Sunday, 10 June 2012

Fitting the Frame to the Subject

The object of this exercise is to see how you can use the viewfinder to frame a subject.

The camera I used for this exercise has a 98% coverage viewfinder which I found interesting to see how it would change what I saw against what was produced.

Also the advise about tilting the camera missed out some another pertinent fact, some times you need to tilt yourself to get the shot. Even simply moving sideways changes what is in the viewfinder and what can be included in the image as it unfolds before you. Or in my case lying down and tilting me and the camera!

First image is just taken, without any concious effort, just a snapshot of the object as you first see it.

TAOP_Fitting_frame (1 of 4)

The second image was taken by trying to frame the subject as tightly as possible without going out of the frame.. This is where moving yourself and the camera becomes important, trying to fit the subject shape and size to a defined shape involves tilting yourself and the camera as much as moving to different viewpoints.

TAOP_Fitting_frame (2 of 4)

This next shot shows detail on the subject isolating it by framing tightly and excluding external detail.

TAOP_Fitting_frame (3 of 4)

Next step was to place the subject in relation to it's surroundings and taking up no more than a quarter of the image. This was to be used to then crop the image to create new viewpoints...

Fitting_frame (4 of 4)

Here are four crops which change the composition and I feel the actual narrative of the initial shot above.

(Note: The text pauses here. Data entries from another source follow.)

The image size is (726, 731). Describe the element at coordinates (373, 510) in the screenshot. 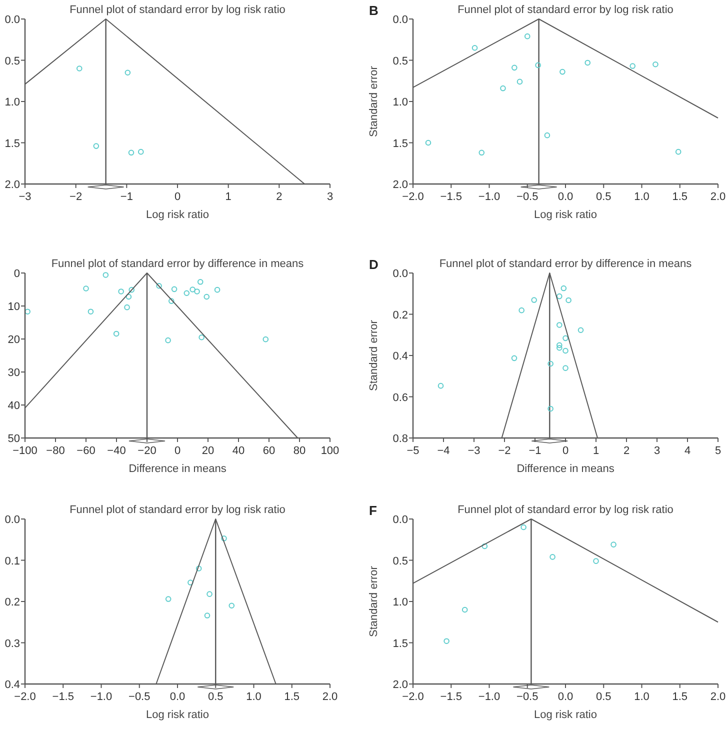

I see `text: F` at that location.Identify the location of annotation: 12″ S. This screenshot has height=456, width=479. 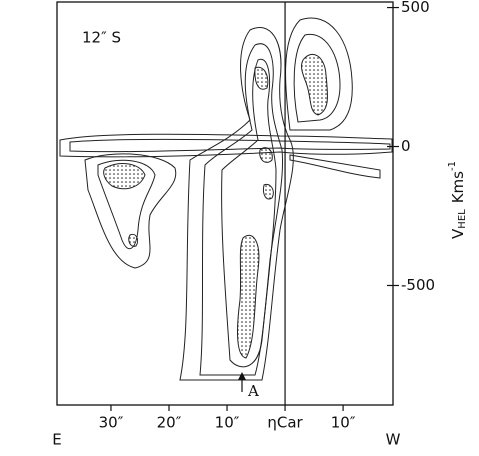
(102, 38).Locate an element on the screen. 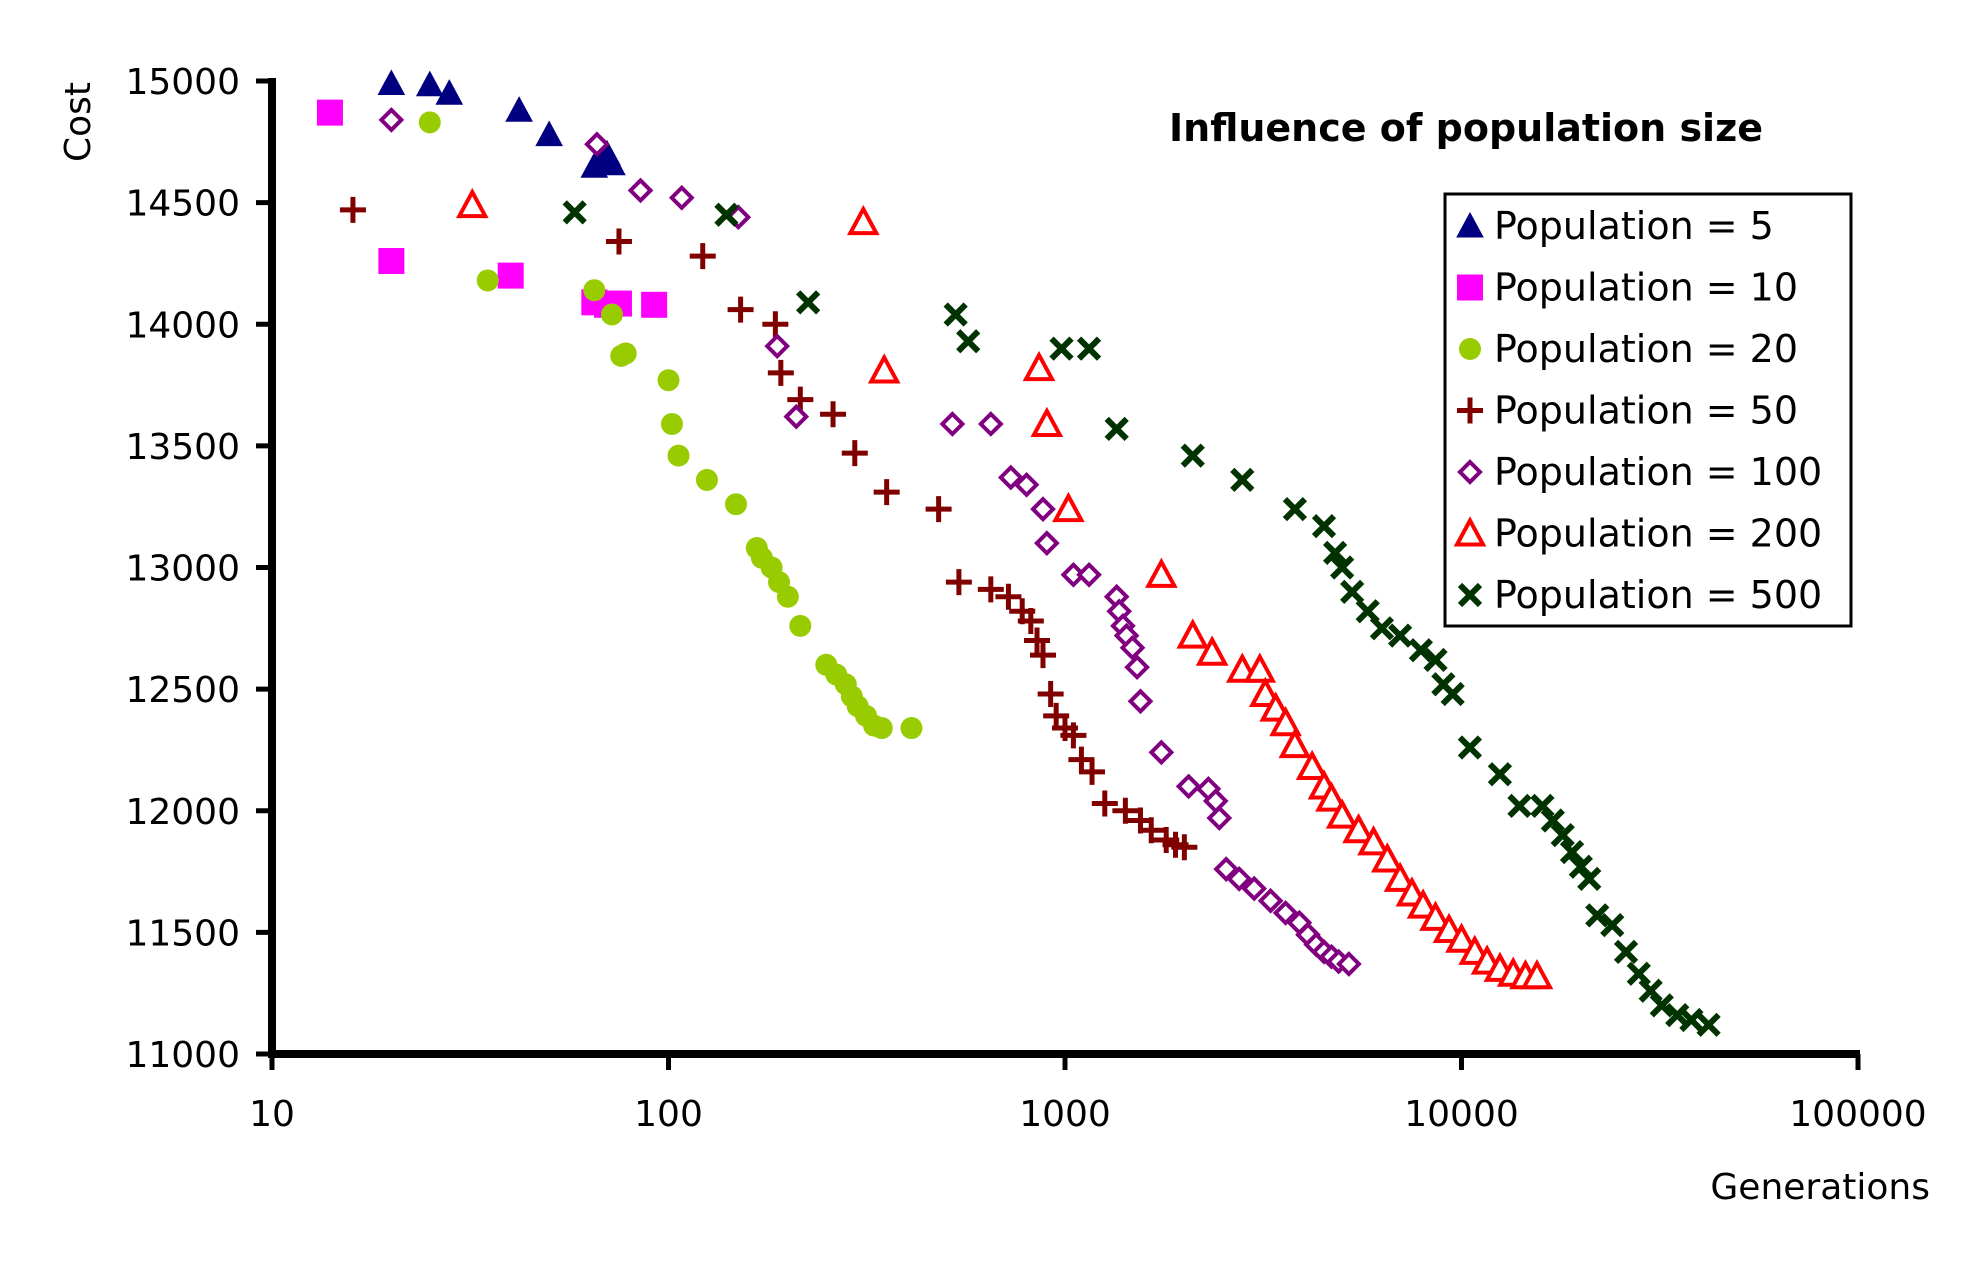 The height and width of the screenshot is (1262, 1966). legend-item: Population = 10 is located at coordinates (1628, 288).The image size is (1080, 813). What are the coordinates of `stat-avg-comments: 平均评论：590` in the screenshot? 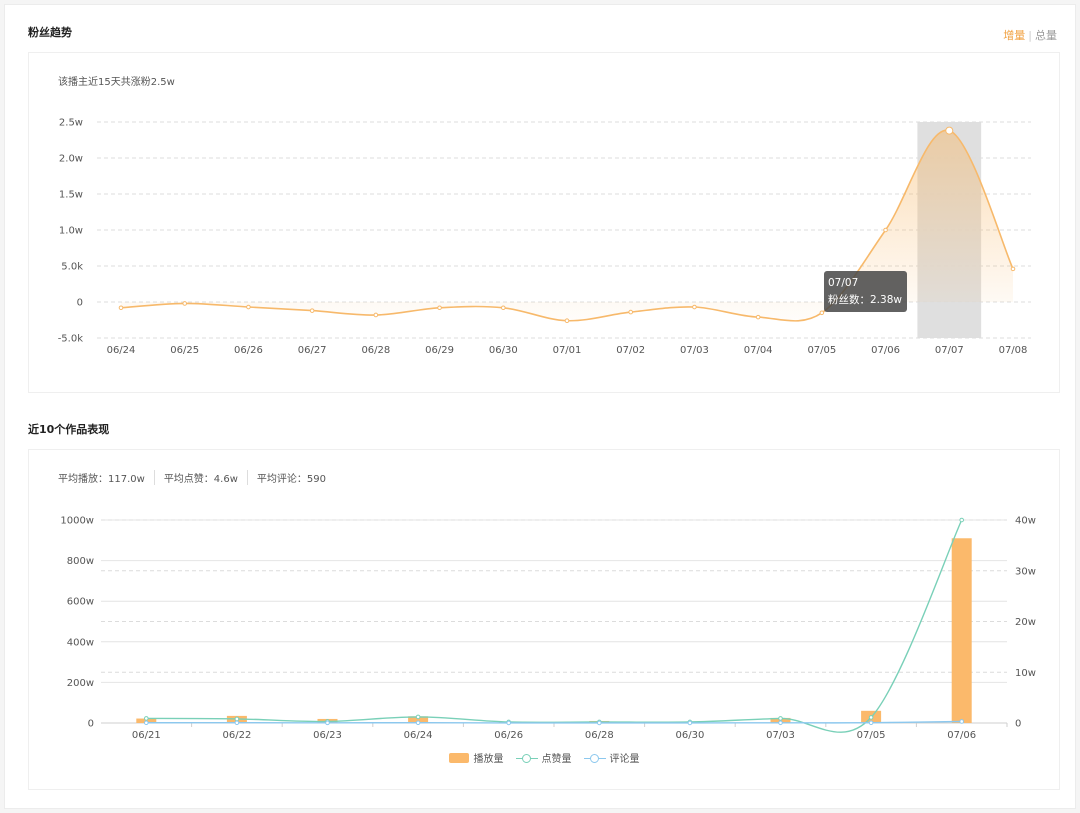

TAOP_Fitting_frame_crop (1 of 4)

TAOP_Fitting_frame_crop (2 of 4)

TAOP_Fitting_frame_crop (3 of 4)

TAOP_Fitting_frame_crop (4 of 4)

My shots tried to give the same feel as the example shots. It shows how you clearly retain the same narrative elements all the way through a sequence. The example images use the people and life boats in their narrative , I tried to use the welded number seen in the initial shots to convey the same.